— begin —

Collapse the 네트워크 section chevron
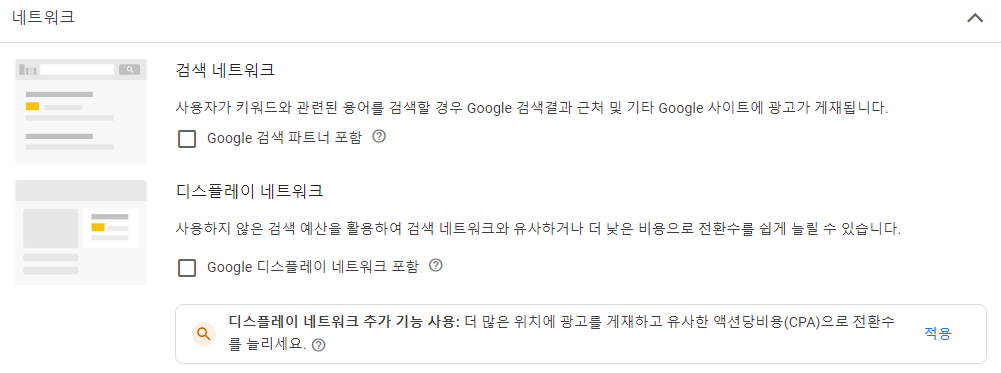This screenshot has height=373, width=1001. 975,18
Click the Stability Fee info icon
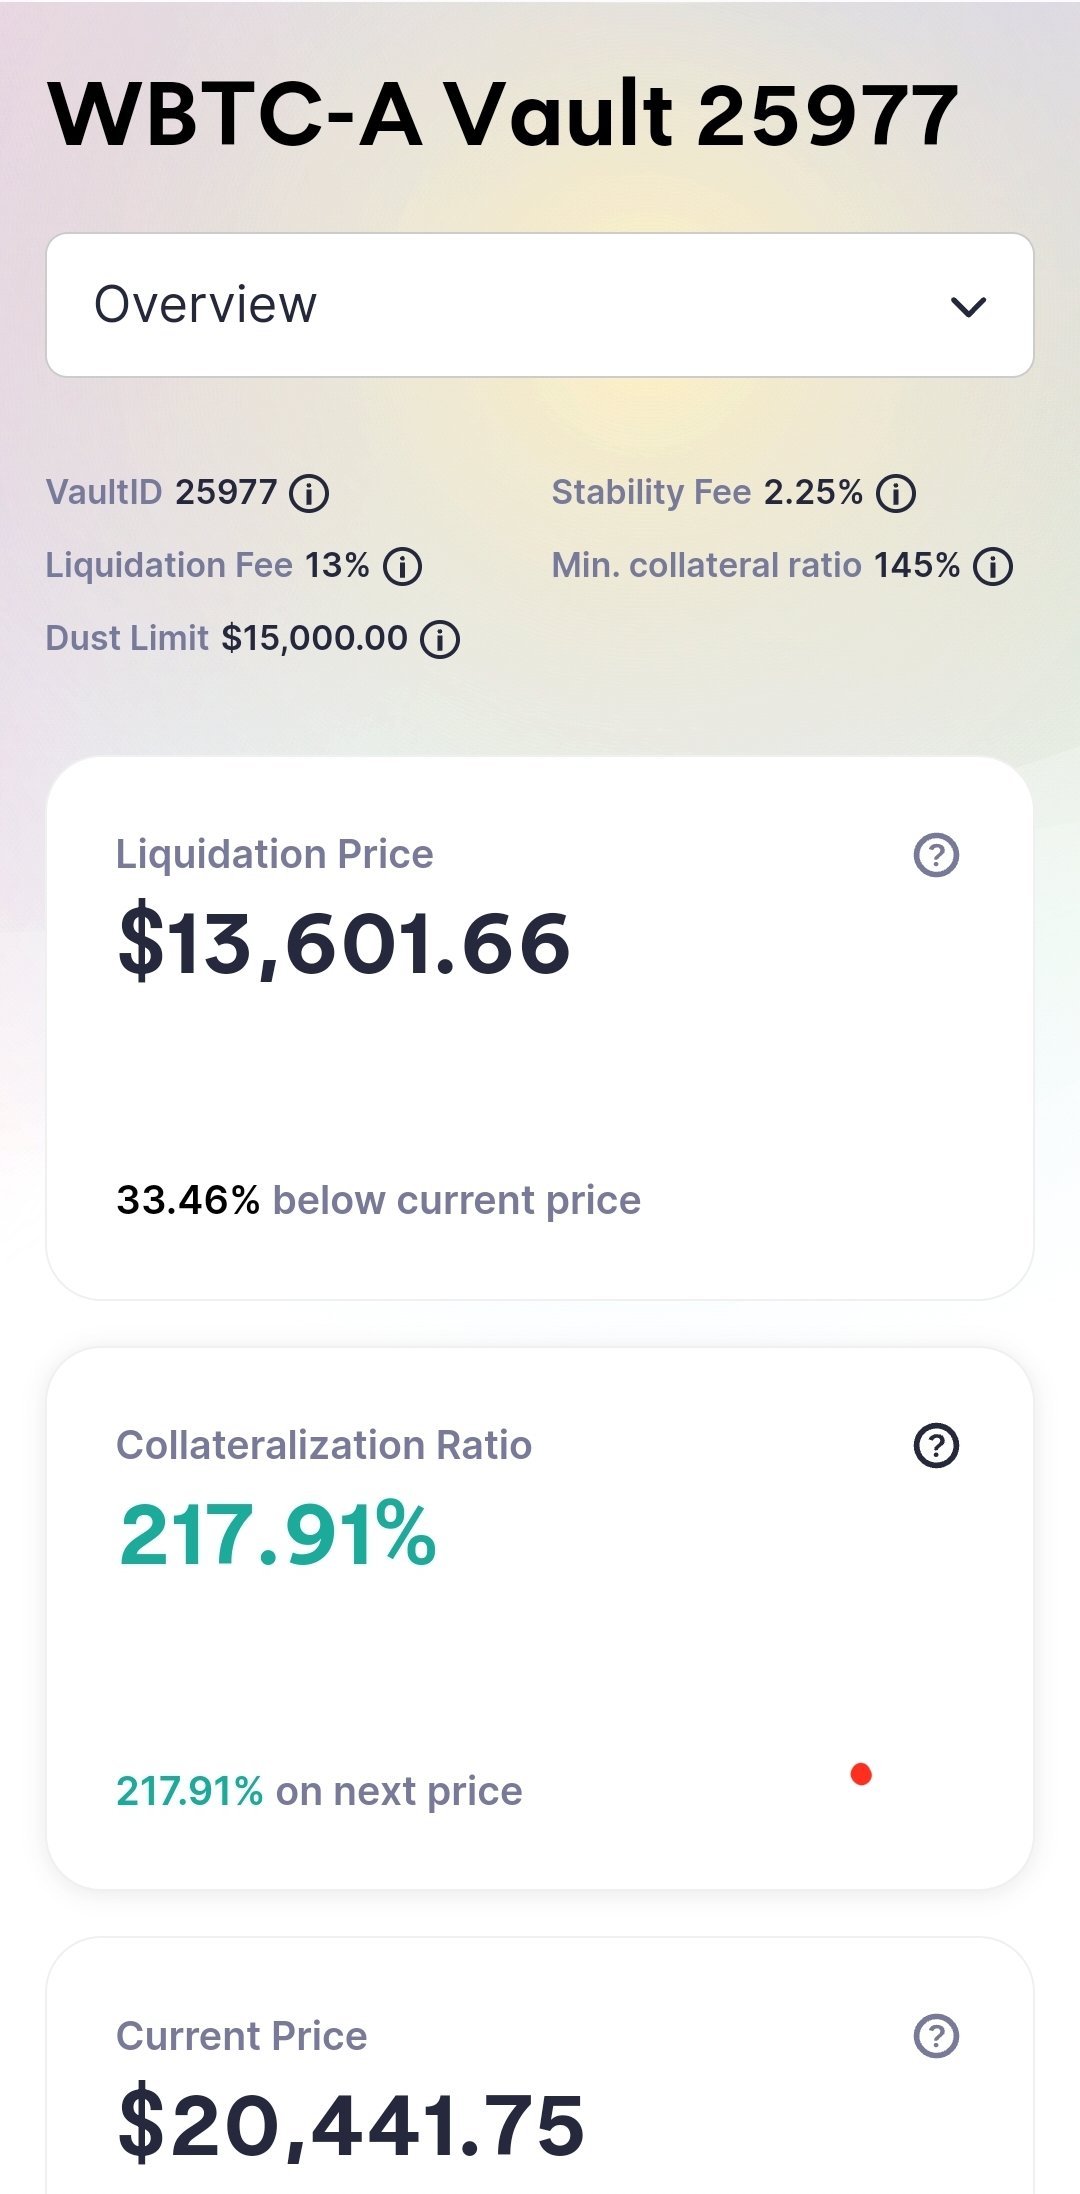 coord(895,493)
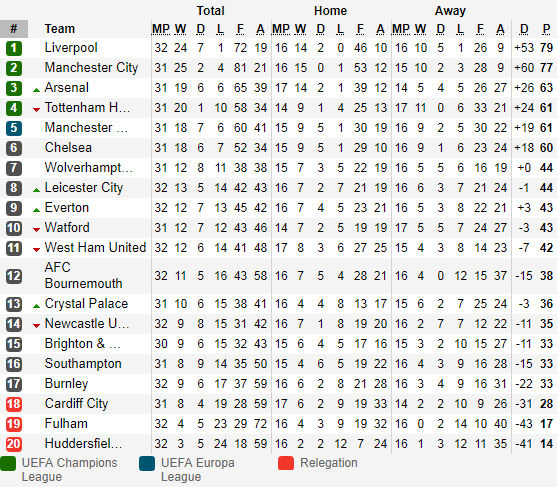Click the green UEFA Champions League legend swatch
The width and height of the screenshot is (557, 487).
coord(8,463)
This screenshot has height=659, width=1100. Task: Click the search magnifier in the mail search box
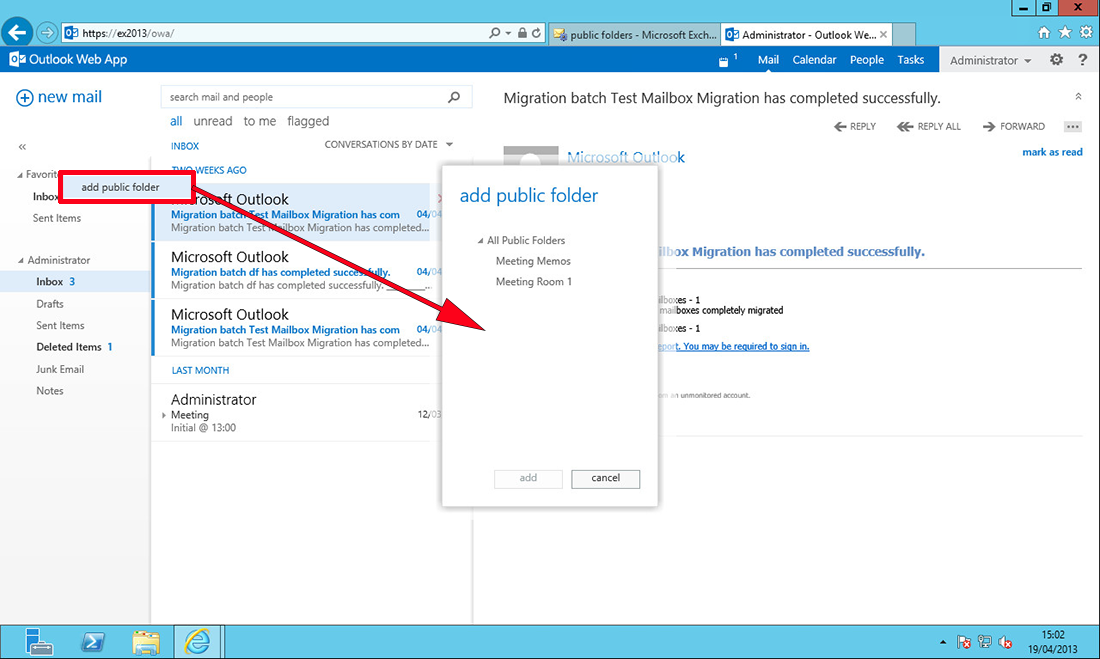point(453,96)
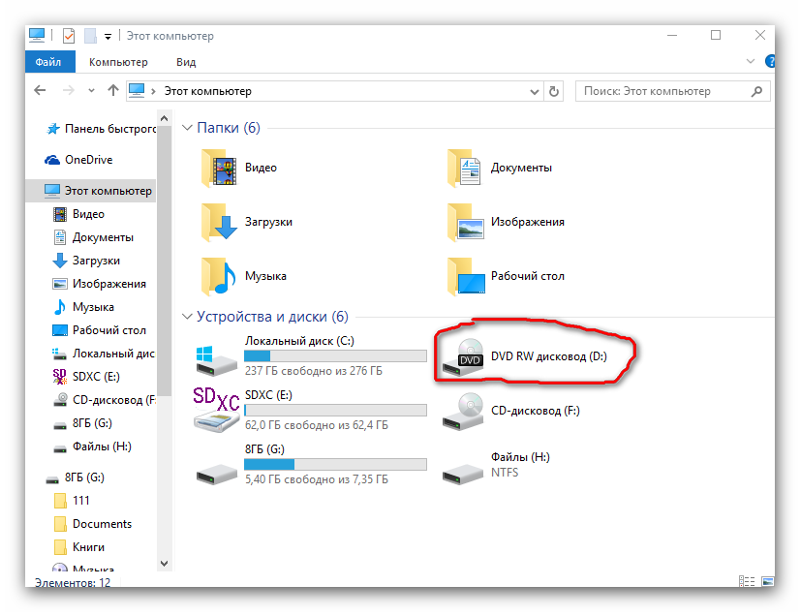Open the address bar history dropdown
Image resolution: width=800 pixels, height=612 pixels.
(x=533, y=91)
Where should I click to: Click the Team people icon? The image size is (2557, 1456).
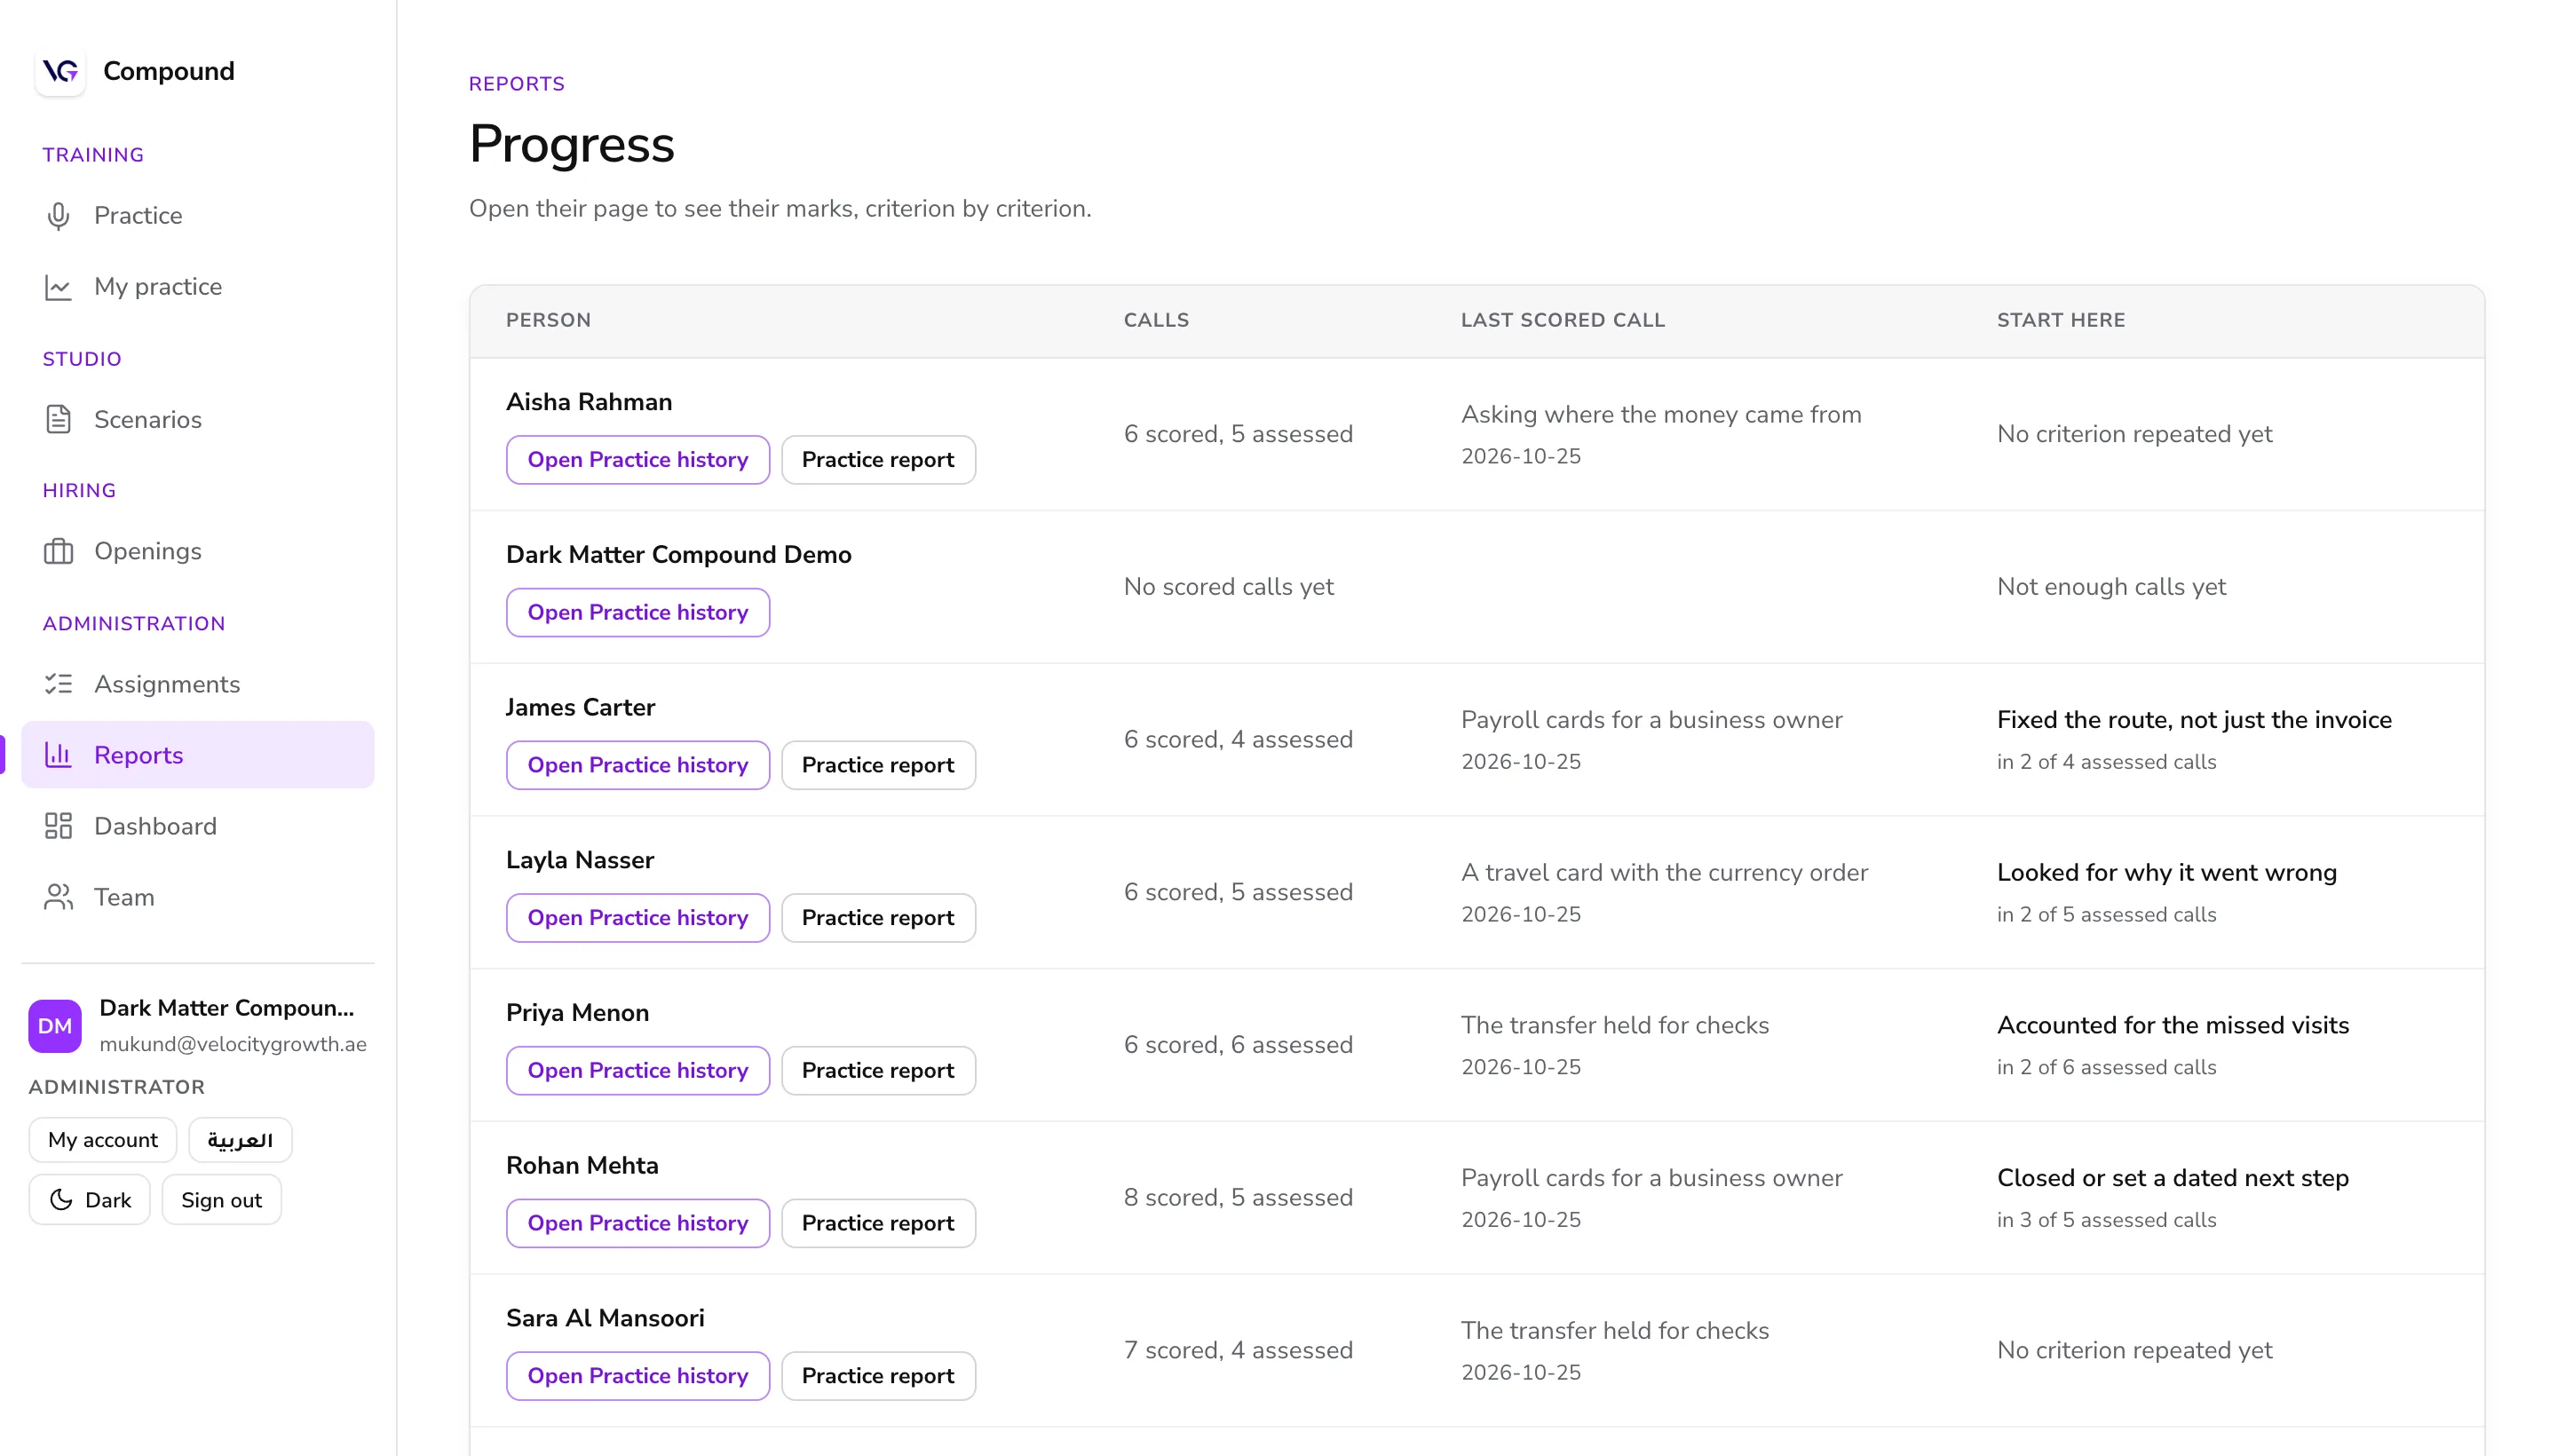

— end —

- [DIRECTIONS FOR THIS TASK] Transcribe all of the material above word for word, omitting the pictures.

- [OUTPUT BELOW]
Collapse the 네트워크 section chevron
This screenshot has height=373, width=1001. 975,18
Click the Stability Fee info icon
 coord(895,493)
Click the green UEFA Champions League legend swatch
The width and height of the screenshot is (557, 487).
coord(8,463)
This screenshot has height=659, width=1100. Task: Click the search magnifier in the mail search box
point(453,96)
Open the address bar history dropdown
Image resolution: width=800 pixels, height=612 pixels.
(x=533, y=91)
Where should I click to: Click the Team people icon? The image size is (2557, 1456).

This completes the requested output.